I can ask questions about dmd on windows here in this forum?

Ali Çehreli via Digitalmars-d-learn digitalmars-d-learn at puremagic.com
Sun Aug 31 01:11:02 PDT 2014


On 08/31/2014 12:37 AM, bearophile wrote:
> Ali Çehreli:
>
>> Unless there is a specific reason not to, use 'string'. When you
>> really need random access to characters, then use 'dstring'.
>
> So are the use cases for wstring limited?
>
> Bye,
> bearophile

Yes, without real experience, I am under that impression.
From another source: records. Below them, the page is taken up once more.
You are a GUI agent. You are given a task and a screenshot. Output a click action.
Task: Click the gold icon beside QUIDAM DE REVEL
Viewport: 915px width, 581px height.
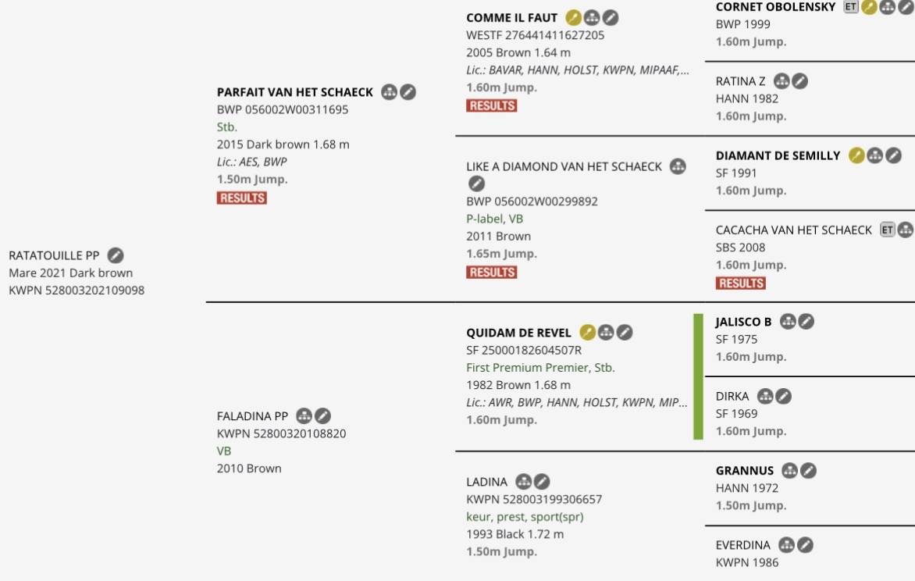[x=587, y=333]
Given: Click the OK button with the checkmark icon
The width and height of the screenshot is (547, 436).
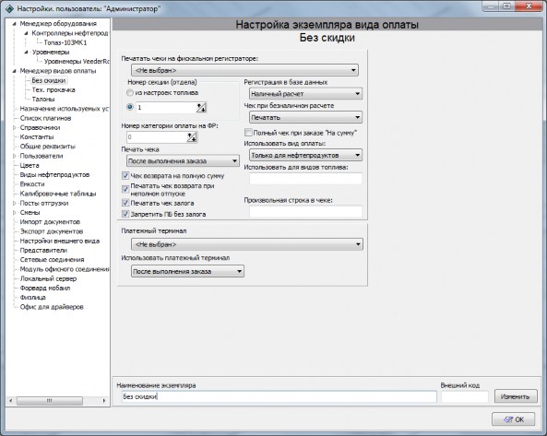Looking at the screenshot, I should pos(513,419).
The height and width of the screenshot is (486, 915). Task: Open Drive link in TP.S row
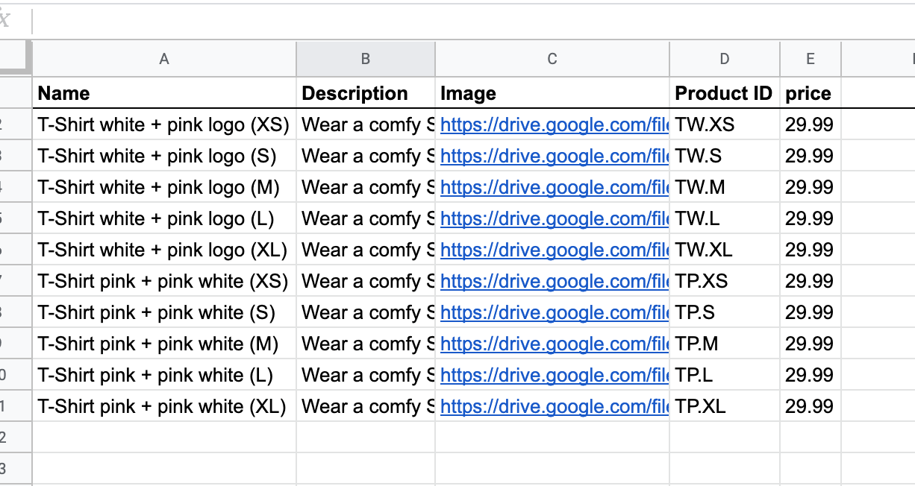click(554, 313)
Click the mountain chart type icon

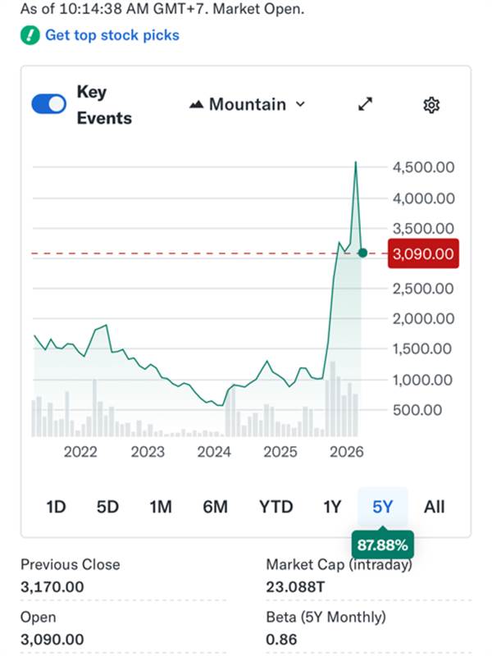[196, 105]
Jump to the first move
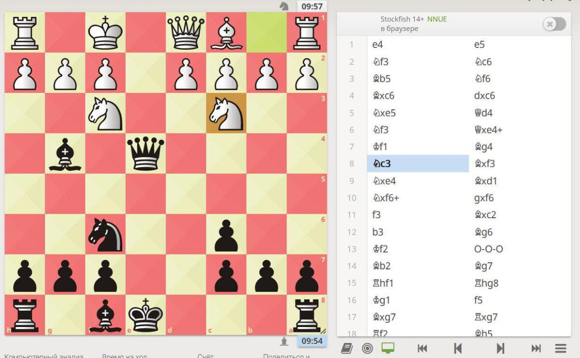Image resolution: width=580 pixels, height=358 pixels. tap(422, 348)
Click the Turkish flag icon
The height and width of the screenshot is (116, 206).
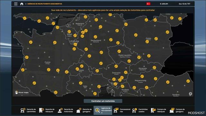point(148,4)
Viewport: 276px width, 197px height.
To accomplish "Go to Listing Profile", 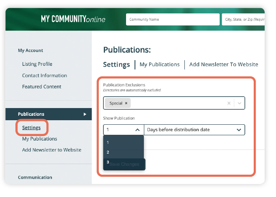I will pyautogui.click(x=37, y=64).
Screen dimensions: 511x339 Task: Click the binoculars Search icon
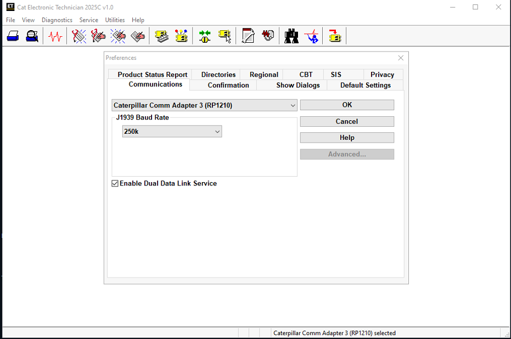tap(291, 36)
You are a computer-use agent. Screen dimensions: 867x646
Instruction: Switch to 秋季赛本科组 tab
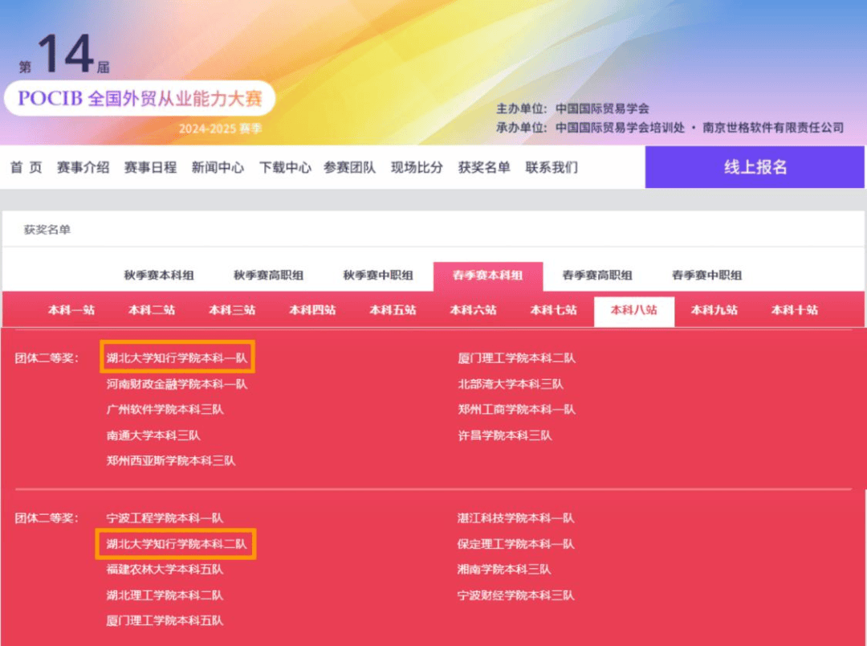coord(159,276)
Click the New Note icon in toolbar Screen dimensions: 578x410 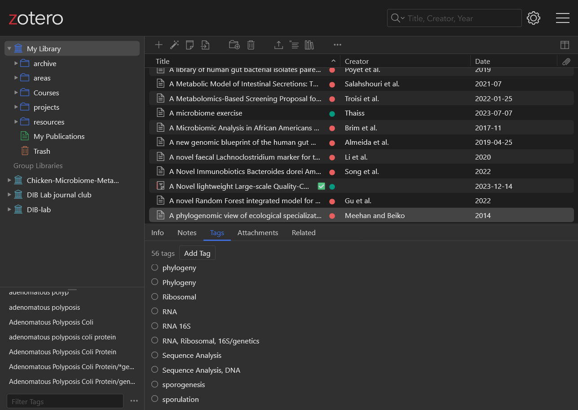190,45
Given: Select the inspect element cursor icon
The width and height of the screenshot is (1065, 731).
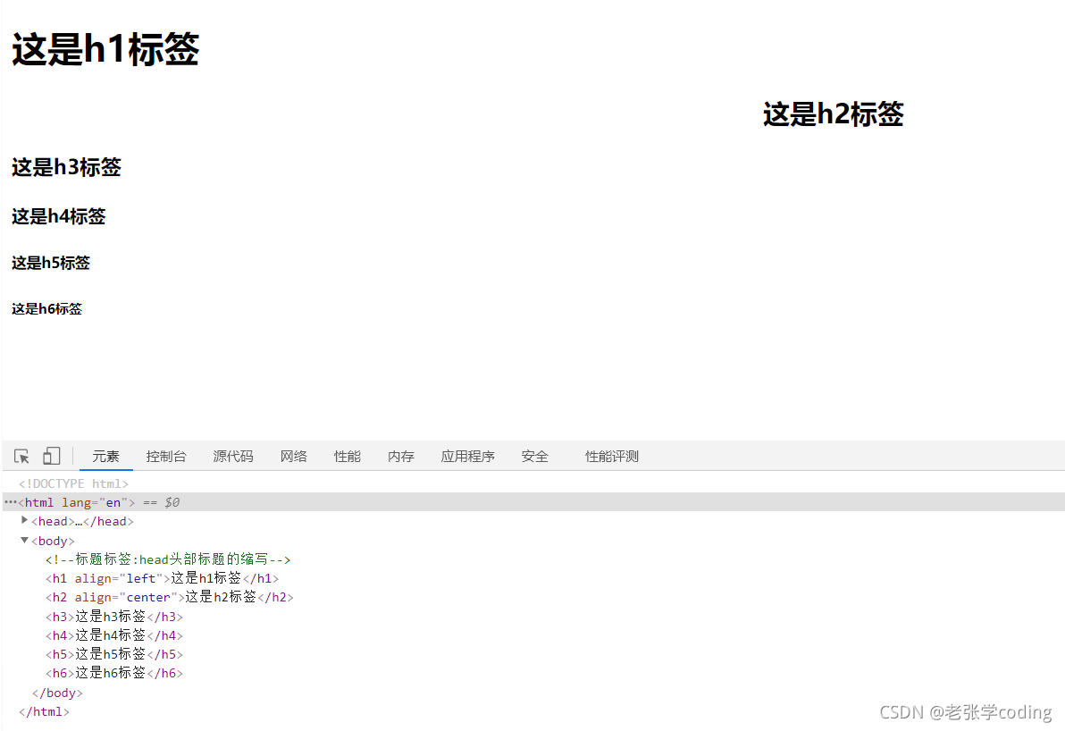Looking at the screenshot, I should [x=21, y=456].
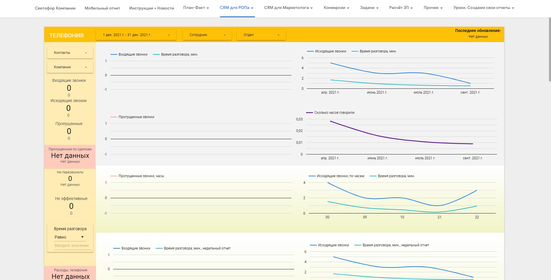Expand the CRM для РОПа menu
The width and height of the screenshot is (551, 280).
coord(237,8)
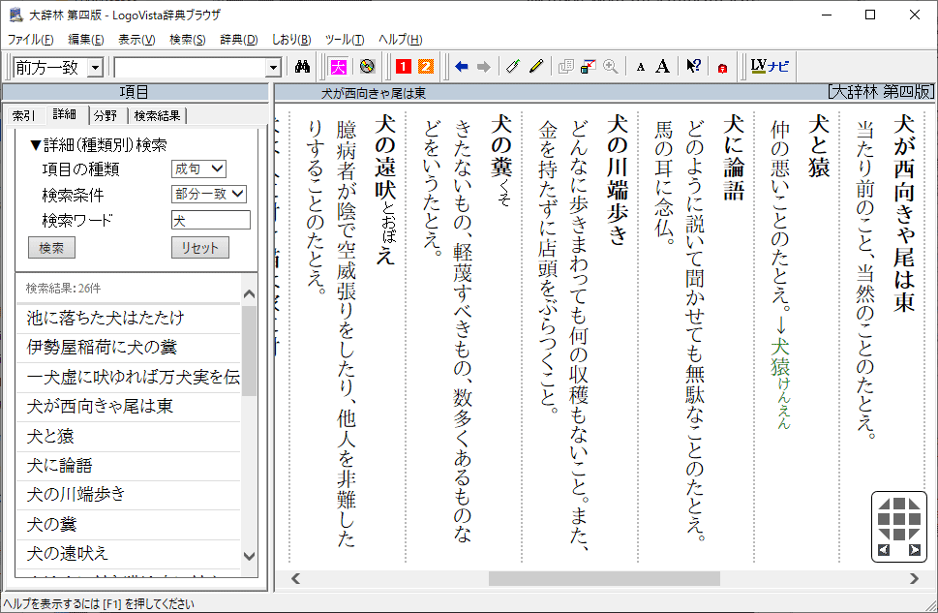Open LVナビ from the toolbar
The image size is (938, 613).
(x=771, y=67)
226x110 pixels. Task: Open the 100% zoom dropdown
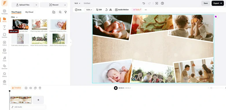click(89, 10)
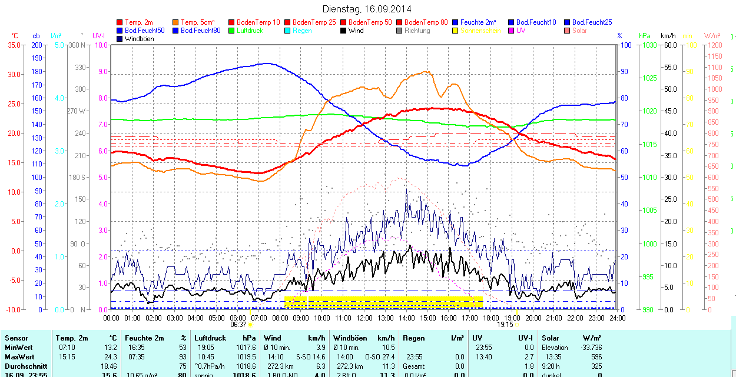The width and height of the screenshot is (736, 377).
Task: Click the orange Temp. 5cm legend square
Action: pyautogui.click(x=176, y=22)
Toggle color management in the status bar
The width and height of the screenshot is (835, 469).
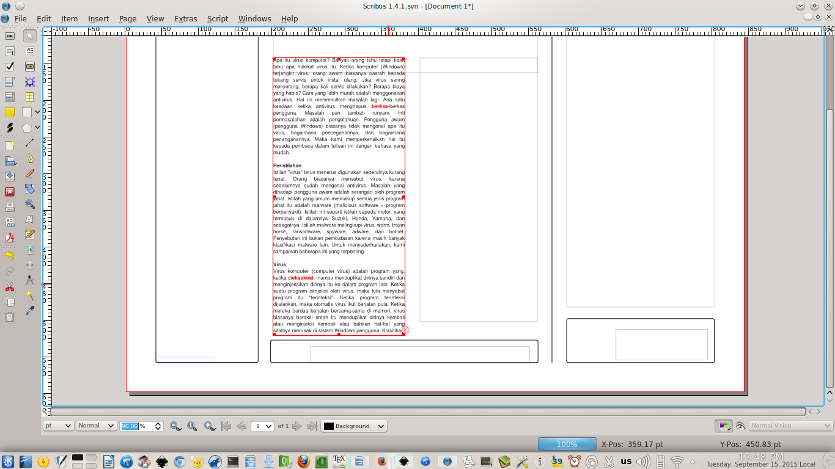pyautogui.click(x=724, y=426)
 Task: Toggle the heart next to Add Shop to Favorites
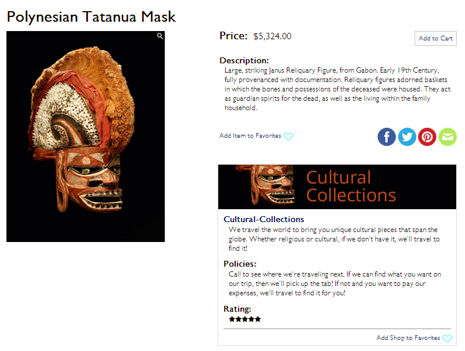(447, 338)
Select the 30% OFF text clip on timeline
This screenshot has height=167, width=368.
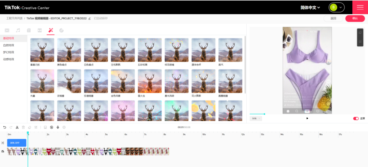(x=16, y=143)
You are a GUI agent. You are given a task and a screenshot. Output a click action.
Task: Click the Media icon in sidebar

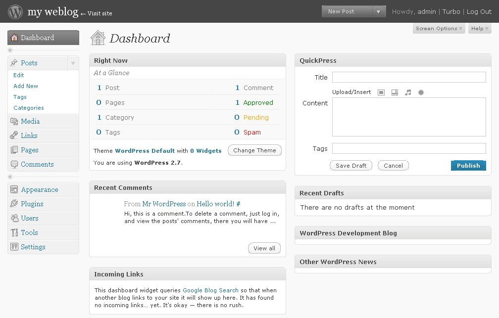tap(14, 121)
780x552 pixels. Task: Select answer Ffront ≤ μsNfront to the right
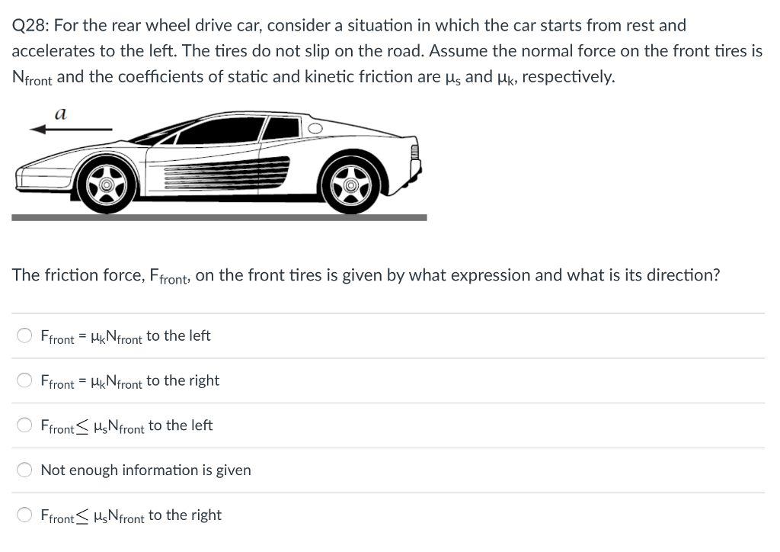(x=130, y=515)
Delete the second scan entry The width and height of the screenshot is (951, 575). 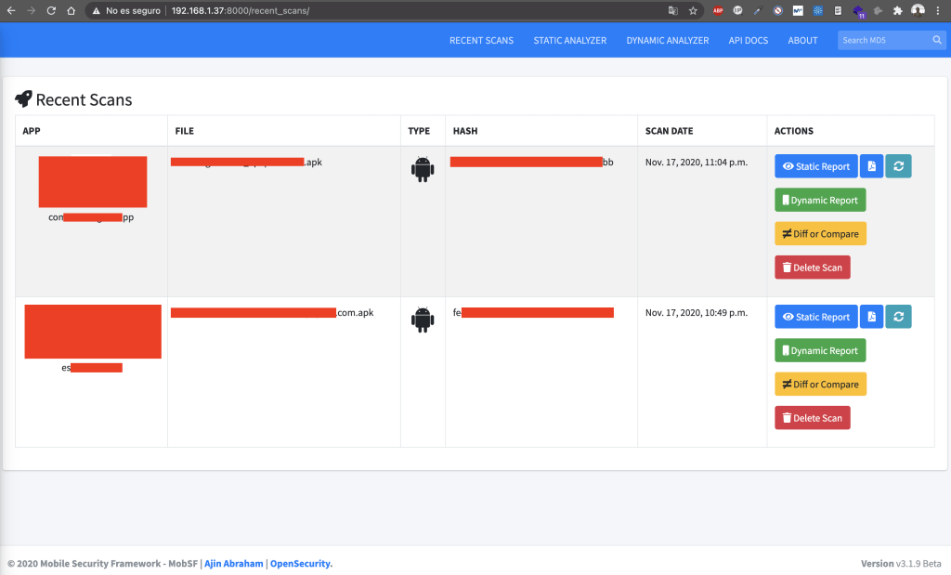[812, 418]
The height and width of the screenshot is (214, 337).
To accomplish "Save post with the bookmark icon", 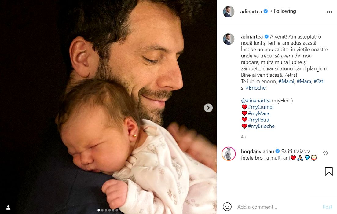I will pyautogui.click(x=329, y=172).
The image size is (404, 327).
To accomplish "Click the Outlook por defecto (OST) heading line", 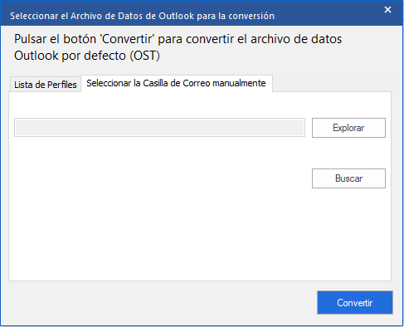I will tap(87, 56).
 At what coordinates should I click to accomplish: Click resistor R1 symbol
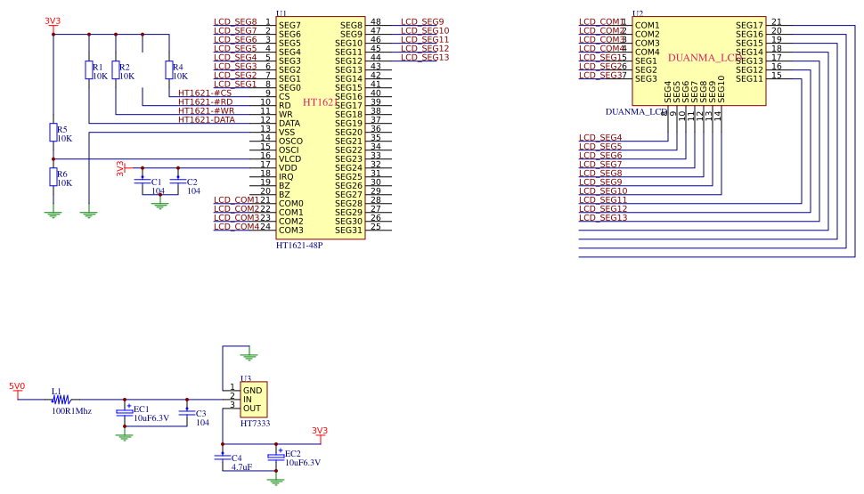point(89,70)
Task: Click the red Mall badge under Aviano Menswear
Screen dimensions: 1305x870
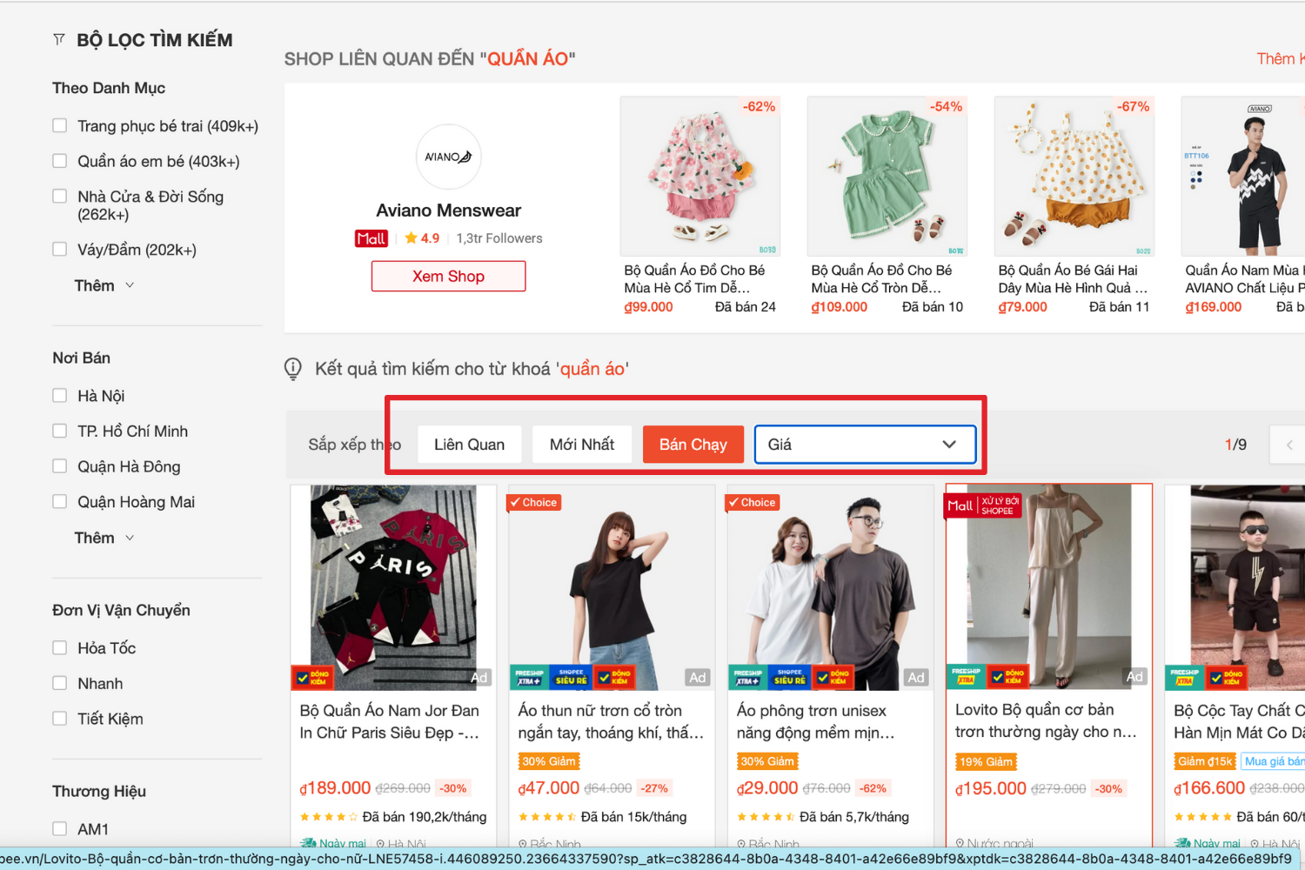Action: (371, 238)
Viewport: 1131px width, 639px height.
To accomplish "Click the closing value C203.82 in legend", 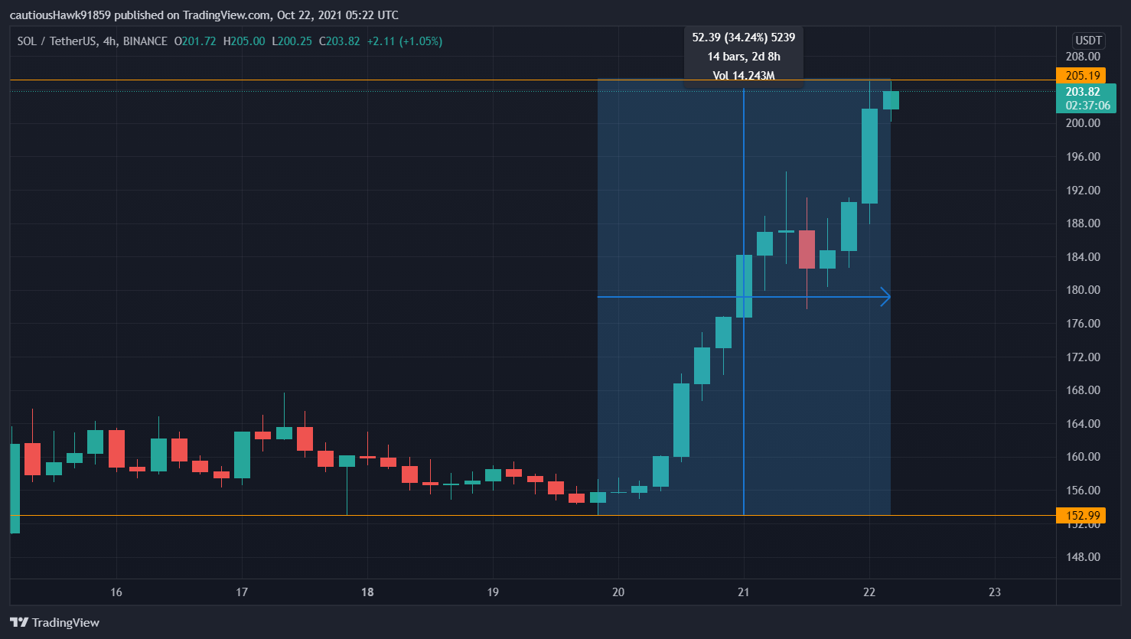I will (x=339, y=41).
Let's see:

- char is UTF-8. UTF-8 is a variable-length encoding, from 1 up to 6 
bytes per character.

- wchar is UTF-16. UTF-16 is a variable-length encoding, 2 or 4 bytes 
per character.

- dchar is UTF-32. UTF-32 is a fixed-length encoding, exactly 4 bytes 
per characters.

As I understand it, wchar would make sense when UTF-8 would take 
considerably more space than UTF-16 for a given text. Another case is 
when a wchar array is guaranteed to consist solely of 2-byte characters; 
it can then safely be used as a random access range.

In contrast, a dchar array provides random access for any text but takes 
up more space for certain text than UTF-8 and UTF-16 (e.g. text 
consisting mostly of 1-byte characters in UTF-8 (e.g. ASCII)).

So yes, wchar has limited use compared to the others.